[Collected data entries]
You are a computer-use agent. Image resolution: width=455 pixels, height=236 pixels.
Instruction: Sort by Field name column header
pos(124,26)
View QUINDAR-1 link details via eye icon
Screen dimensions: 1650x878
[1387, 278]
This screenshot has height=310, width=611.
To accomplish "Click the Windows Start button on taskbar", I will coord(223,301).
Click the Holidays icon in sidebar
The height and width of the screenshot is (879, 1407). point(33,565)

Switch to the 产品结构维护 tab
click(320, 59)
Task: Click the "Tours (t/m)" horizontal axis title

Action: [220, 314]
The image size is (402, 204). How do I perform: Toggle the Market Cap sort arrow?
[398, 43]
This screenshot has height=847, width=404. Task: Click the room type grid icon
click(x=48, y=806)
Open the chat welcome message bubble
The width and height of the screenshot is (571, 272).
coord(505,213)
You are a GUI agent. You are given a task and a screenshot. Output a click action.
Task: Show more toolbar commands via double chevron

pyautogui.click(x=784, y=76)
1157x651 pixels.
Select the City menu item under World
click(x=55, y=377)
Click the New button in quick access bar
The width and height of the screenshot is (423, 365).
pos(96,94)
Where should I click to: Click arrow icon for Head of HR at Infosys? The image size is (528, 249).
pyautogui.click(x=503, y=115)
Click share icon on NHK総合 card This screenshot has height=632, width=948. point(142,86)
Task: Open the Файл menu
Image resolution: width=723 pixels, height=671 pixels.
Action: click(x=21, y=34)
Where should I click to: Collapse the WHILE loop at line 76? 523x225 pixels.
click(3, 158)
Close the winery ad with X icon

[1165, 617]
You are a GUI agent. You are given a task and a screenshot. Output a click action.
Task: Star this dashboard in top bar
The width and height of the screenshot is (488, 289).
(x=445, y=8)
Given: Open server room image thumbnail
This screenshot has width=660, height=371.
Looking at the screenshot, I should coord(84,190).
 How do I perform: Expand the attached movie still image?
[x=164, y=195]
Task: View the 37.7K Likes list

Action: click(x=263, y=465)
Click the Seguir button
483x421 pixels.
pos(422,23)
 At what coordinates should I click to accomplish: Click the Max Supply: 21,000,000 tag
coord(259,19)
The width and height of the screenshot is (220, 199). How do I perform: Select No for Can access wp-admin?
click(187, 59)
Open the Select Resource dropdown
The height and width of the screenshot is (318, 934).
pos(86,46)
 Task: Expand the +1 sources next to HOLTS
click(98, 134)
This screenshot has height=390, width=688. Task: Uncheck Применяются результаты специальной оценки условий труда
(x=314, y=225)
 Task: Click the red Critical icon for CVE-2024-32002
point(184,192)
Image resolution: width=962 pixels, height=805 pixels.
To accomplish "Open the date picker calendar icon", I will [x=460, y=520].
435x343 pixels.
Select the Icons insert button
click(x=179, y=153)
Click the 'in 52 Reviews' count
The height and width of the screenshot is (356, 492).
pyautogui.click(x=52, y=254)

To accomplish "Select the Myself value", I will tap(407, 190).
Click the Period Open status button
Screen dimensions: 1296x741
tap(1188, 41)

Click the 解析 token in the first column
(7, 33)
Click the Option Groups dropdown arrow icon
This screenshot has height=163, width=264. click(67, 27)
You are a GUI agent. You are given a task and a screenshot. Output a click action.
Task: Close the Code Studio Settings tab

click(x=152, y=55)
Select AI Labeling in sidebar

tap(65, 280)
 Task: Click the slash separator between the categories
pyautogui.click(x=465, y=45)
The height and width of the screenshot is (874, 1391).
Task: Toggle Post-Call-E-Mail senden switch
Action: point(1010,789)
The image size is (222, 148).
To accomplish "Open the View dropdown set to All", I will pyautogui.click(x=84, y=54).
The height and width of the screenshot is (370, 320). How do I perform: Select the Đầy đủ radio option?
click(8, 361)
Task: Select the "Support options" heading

* [WORK ORDER]
From the line holding "Task: Expand the +1 sources next to HOLTS" down to the last line of the records above, restate each line exactly as written.

* [THE COMPLETED TASK]
 Task: Expand the +1 sources next to HOLTS
click(98, 134)
This screenshot has height=390, width=688. Task: Uncheck Применяются результаты специальной оценки условий труда
(x=314, y=225)
 Task: Click the red Critical icon for CVE-2024-32002
point(184,192)
Image resolution: width=962 pixels, height=805 pixels.
To accomplish "Open the date picker calendar icon", I will [x=460, y=520].
435x343 pixels.
Select the Icons insert button
click(x=179, y=153)
Click the 'in 52 Reviews' count
The height and width of the screenshot is (356, 492).
pyautogui.click(x=52, y=254)

To accomplish "Select the Myself value", I will tap(407, 190).
Click the Period Open status button
Screen dimensions: 1296x741
tap(1188, 41)

Click the 解析 token in the first column
(7, 33)
Click the Option Groups dropdown arrow icon
This screenshot has height=163, width=264. click(67, 27)
You are a GUI agent. You are given a task and a screenshot. Output a click action.
Task: Close the Code Studio Settings tab

click(x=152, y=55)
Select AI Labeling in sidebar

tap(65, 280)
 Task: Click the slash separator between the categories
pyautogui.click(x=465, y=45)
The height and width of the screenshot is (874, 1391).
Task: Toggle Post-Call-E-Mail senden switch
Action: point(1010,789)
The image size is (222, 148).
To accomplish "Open the View dropdown set to All", I will pyautogui.click(x=84, y=54).
The height and width of the screenshot is (370, 320). How do I perform: Select the Đầy đủ radio option?
click(8, 361)
Task: Select the "Support options" heading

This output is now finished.